What this is about

Update from May 2017: Lots of things have changed, for example, at the moment I would prefer doing things with purrr::map instead of plyr, on the other hand this would leave complete rewrite of many functions and the purrr approach just is so convenient. Even more, the list columns in dataframes have been gaining popularity lately, and that may be very convenient for language documentation data as well, which doesn’t necessarily fit so neatly into a tabular representation.

This treatment may appear little bit chaotic and unstructured, but this is only because the topic in hand is relatively complicated. I try to explain it to different audiences, but I also understand that following the whole text demands knowledge about some documentary linguistic practices and programming language R. The main idea is to present ways to use R to work with ELAN files. The main idea is to get from something like this:

Elan file
Elan file

Into something like this:

Elan file and some metadata in R data frame
Elan file and some metadata in R data frame

As one can see, not all data in this data frame comes from ELAN file directly. In my opinion this is one of the major reasons to use R to work with ELAN files. Associating session name or speaker id with any arbitrary pieces of information suddenly become trivially easy. In this case I have just merged some metadata with the tokens, but naturally there is no end to what one can have there. I have sorted the data here by speaker and the time, whereas sorting it only with time would of course bring to the table the natural order in which the utterances were spoken. In principle one could use more complicated data structures to store the ELAN file’s content, but in my opinion a data frame is just fine since it is very easy to work with. I will go through now only how one reads ELAN files – metadata comes later. I can just say briefly that what I’m usually doing is to open database connection from R to FileMaker Pro and to read the metadata from there. Now perfect, but works fine and is easy.

I wrote already some year ago a small R package that can be used to parse ELAN files. We’ve called it FRelan, as it is developed with Freiburg based language documentation traditions. There is just one small problem – it works out of the box only with our ELAN files. The reason is that ELAN files can be structured in almost any possible way. As far as I see it, it is almost impossible to write a package which would just work automatically. However, I think it is possible to write some kind of generic tools which can be adapted into most of the files, and following the same logic one can also parse more exotic tier structures if the need arises.

FRelan package can be installed from GitHub with devtools package:

install.packages("devtools")
devtools::install_github("langdoc/FRelan")

However, one should probably read this post thoroughly before attempting to use it. (And do not try to do that before this post is ‘officially’ published, because it is guaranteed to be work very weirdly!)

In an ideal world one could read ELAN file into R just typing:

FRelan::read_eaf(file = "elan_file.eaf")

And this is how it works with our ELAN files, but I want to help others to achieve the same with their corpora! Of course usually the idea would be to read in the whole corpus, which can be achieved easiest this way:

eaf_files <- list.files(path = "path/to/corpus/main/folder", 
                        pattern = "eaf$", 
                        full.names = T, 
                        recursive = T, )

--- MATERIAL PROVIDED ---
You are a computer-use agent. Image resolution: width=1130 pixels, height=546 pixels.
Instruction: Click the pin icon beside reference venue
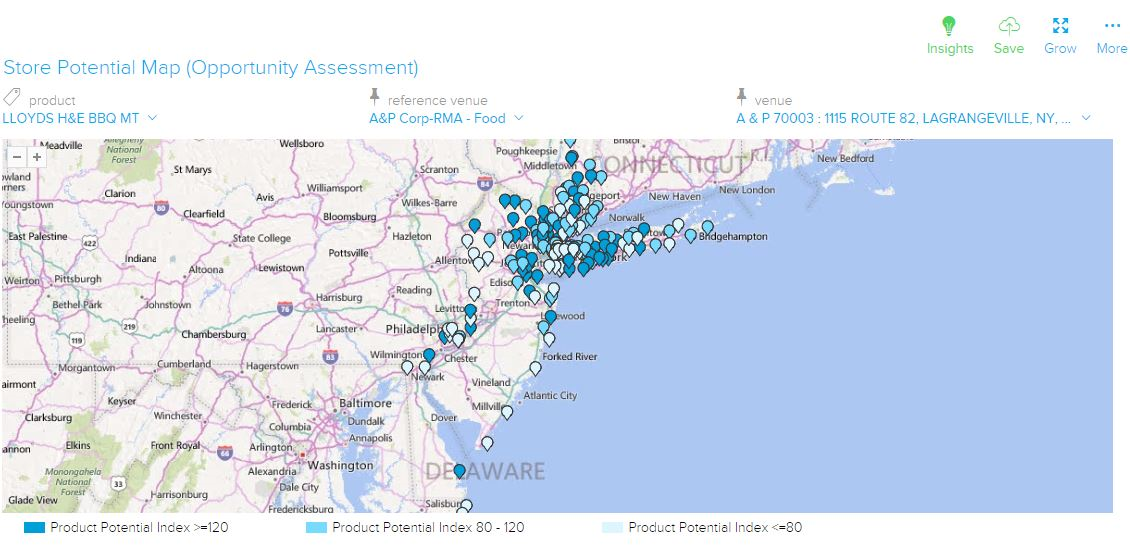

--- AIM OF THE TASK ---
In the piece on reading ELAN files with R, from what source does the author usually read the metadata?

--- PROBLEM SOLUTION ---
From FileMaker Pro, through a database connection opened from R.